3.4 Inflammatory sepsis in COVID-19
In response to high neutrophilia with progressive lymphopenia
established in COVID-19, viral sepsis may be promoted as a result of
systemic uncontrolled inflammation induced by neutrophils with further
worsening of tissue injury (Li et al., 2020a), that is in consistence
with the final diagnosis emphasized the existence of a septic shock
among COVID-19 patients with profound lymphopenia (Dallan et al., 2020).
Sepsis is a syndrome that has attracted the attention worldwide because
of its high mortality rate of about 50–80 %. It is widely recognized
as a kind of systemic inflammatory response that caused by severe
bacterial infections and tissue injuries (Annane et al., 2005). Sepsis
itself may share in the subsequent release of inflammatory factors (IL-6
and TNF-α) that could eventually aggravate the existing inflammation
(Molano Franco et al., 2019).
Developing sepsis could lead to multiple organ dysfunction, shock, and
even death, which are not caused directly by the invading pathogens; but
as a result of inflammation (Crowther, 2001; Mantzarlis et al., 2017).

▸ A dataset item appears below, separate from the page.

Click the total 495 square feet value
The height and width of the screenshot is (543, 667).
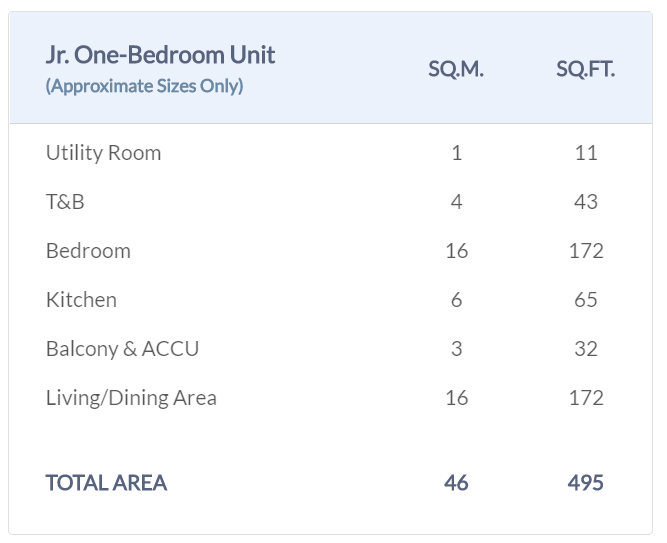click(585, 483)
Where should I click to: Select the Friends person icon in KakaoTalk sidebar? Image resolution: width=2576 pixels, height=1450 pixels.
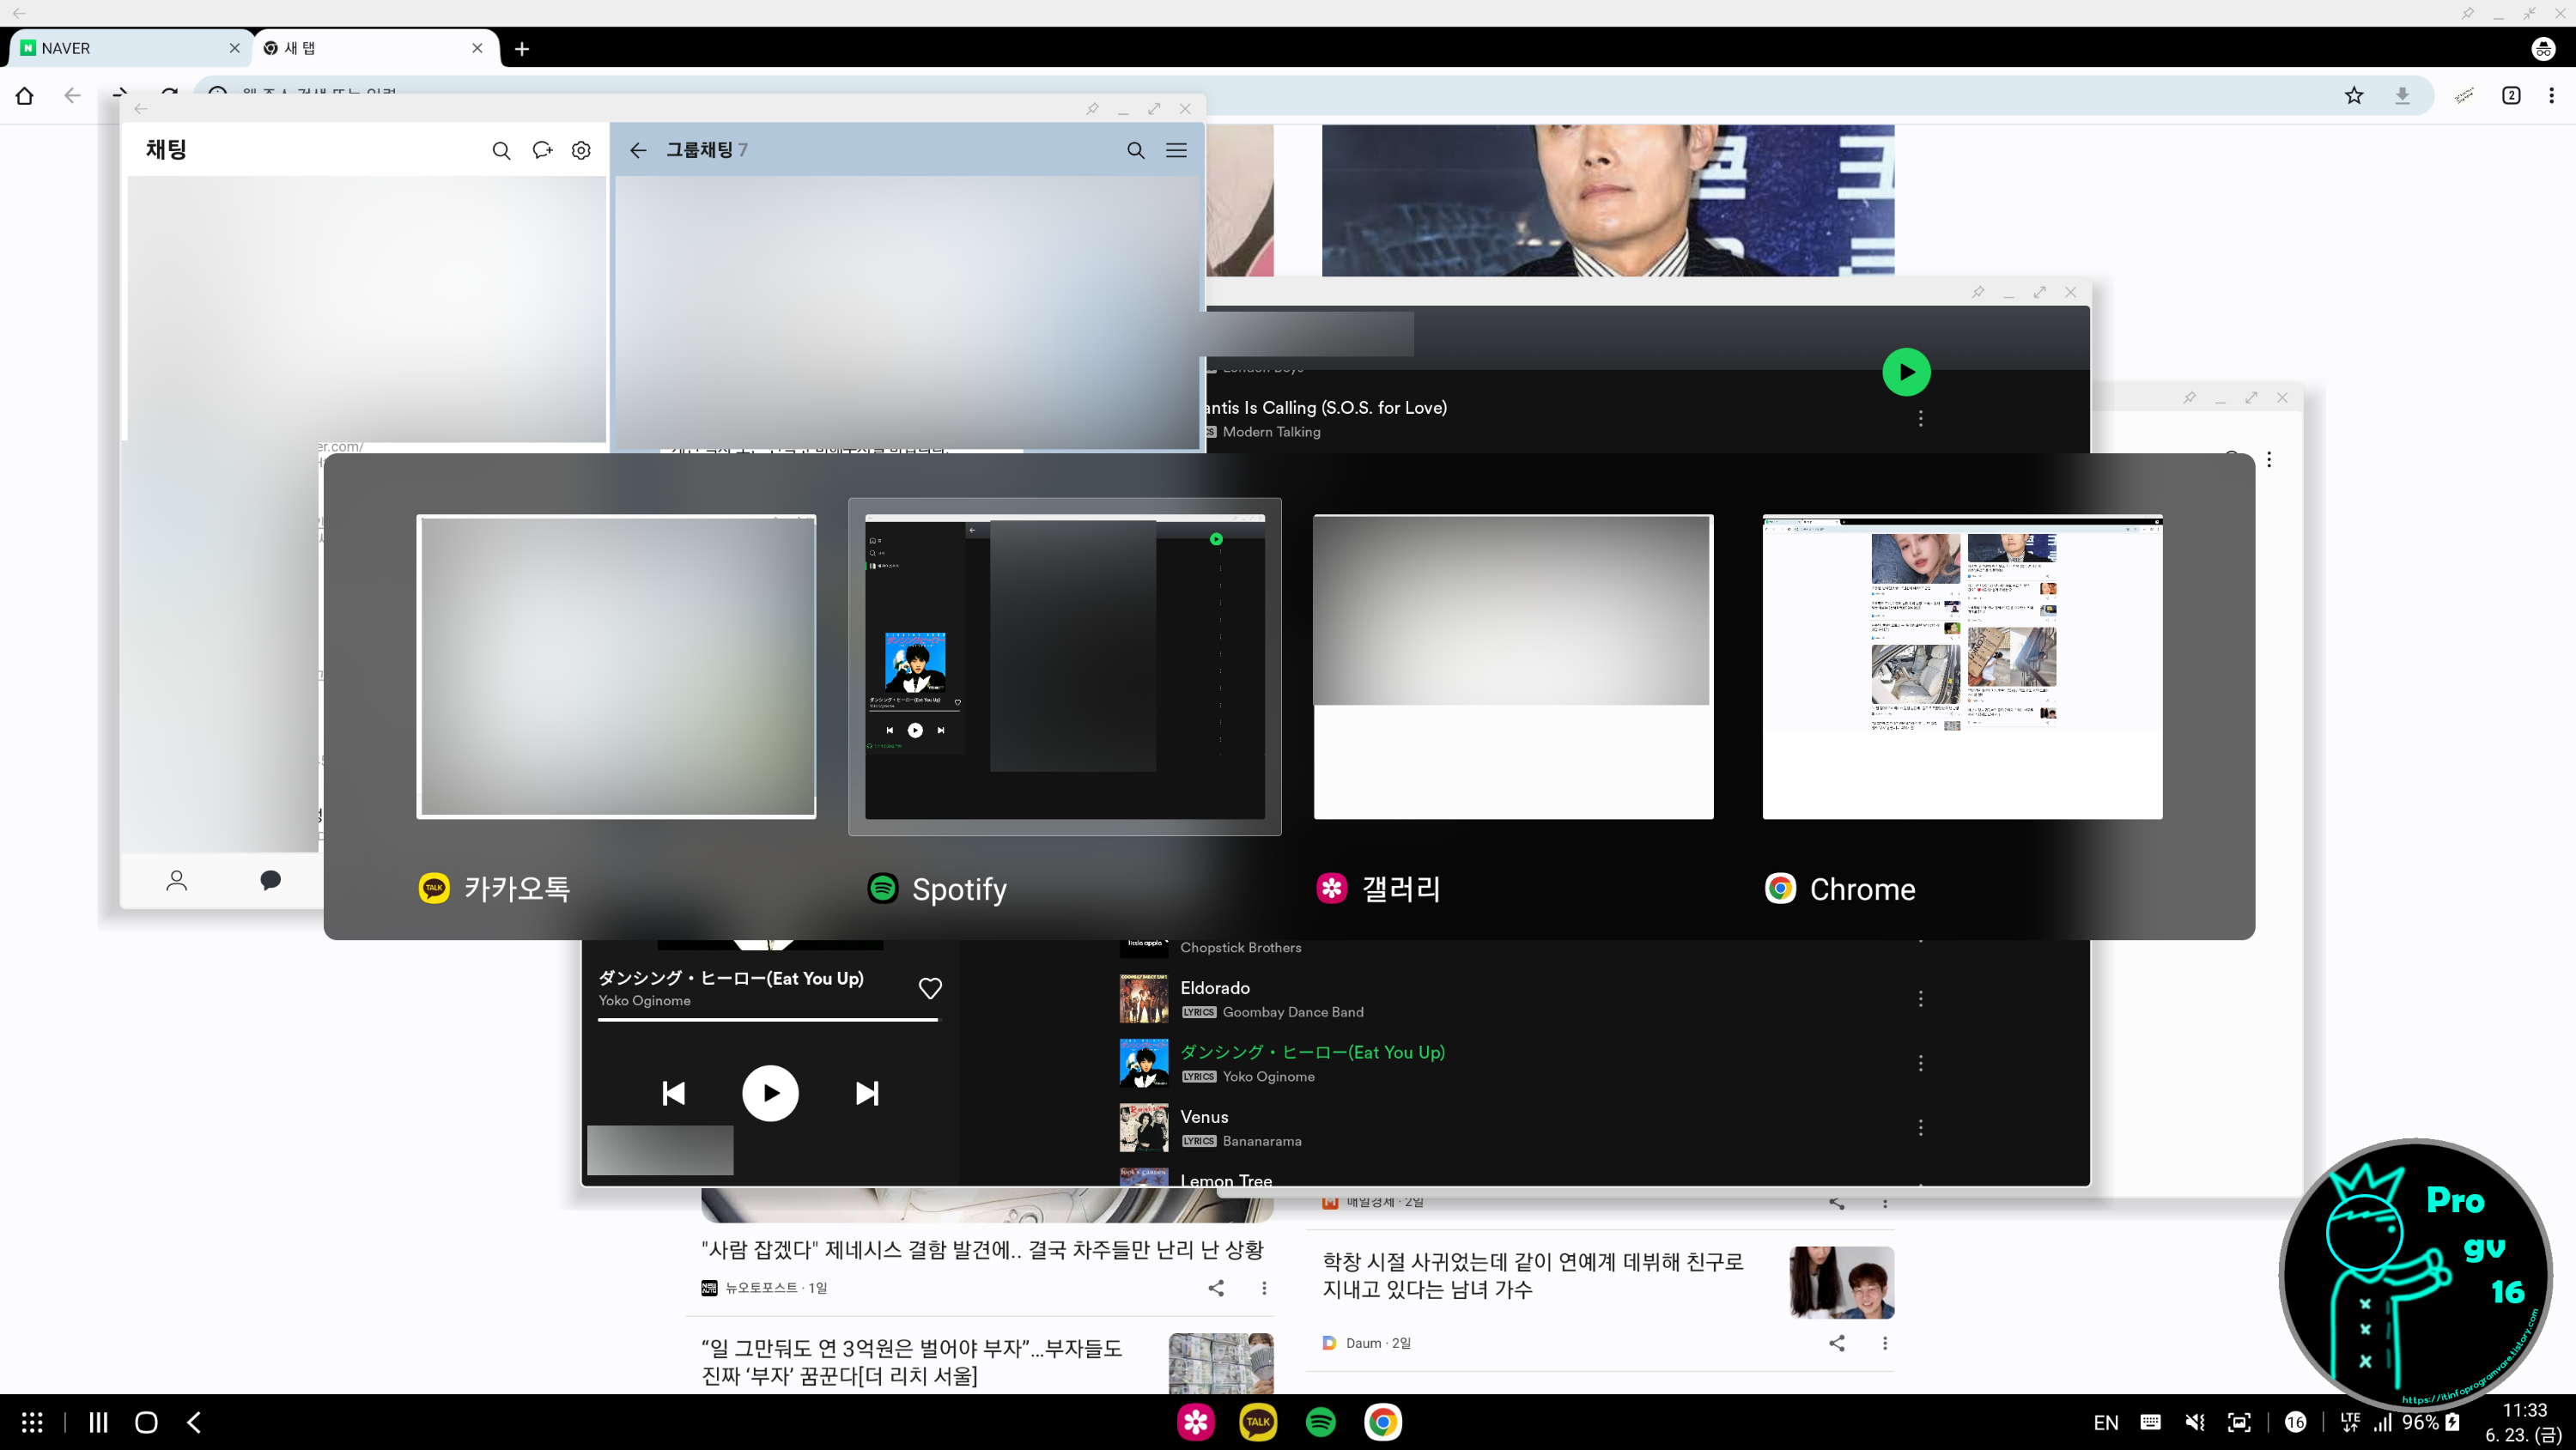coord(176,880)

During sepsis, there is an extensive crosslink between increased
inflammation, endothelial dysfunction and hyper-coagulopathy, in which
the microvascular dysfunction was documented to be one of important
sepsis hallmarks (Schouten et al., 2008).
3.5 TGF-β1-induced
pulmonary fibrosis in COVID-19
Giving the reported evidence of induced endothelial
dysfunction, pulmonary fibrosis
may be also prompted as a substantial problem during COVID-19 infection,
to the extent that pulmonary post-mortem findings in fatal cases of
COVID-19 revealed the presence of extensive fibrotic features as
myofibroblastic proliferation or organizing pneumonia (George et al.,
2020). The vascular endothelial dysfunction could stimulate the fibrotic
consequences via secreting a peptide, namely endothelin-1 (ET-1)
(Elshazly et al., 2013), which could induce the release of transforming
growth factor- β1 (TGF-β1), a fibrogenic cytokine mainly implicated in
driving the pulmonary fibrosis development (Wermuth et al., 2016).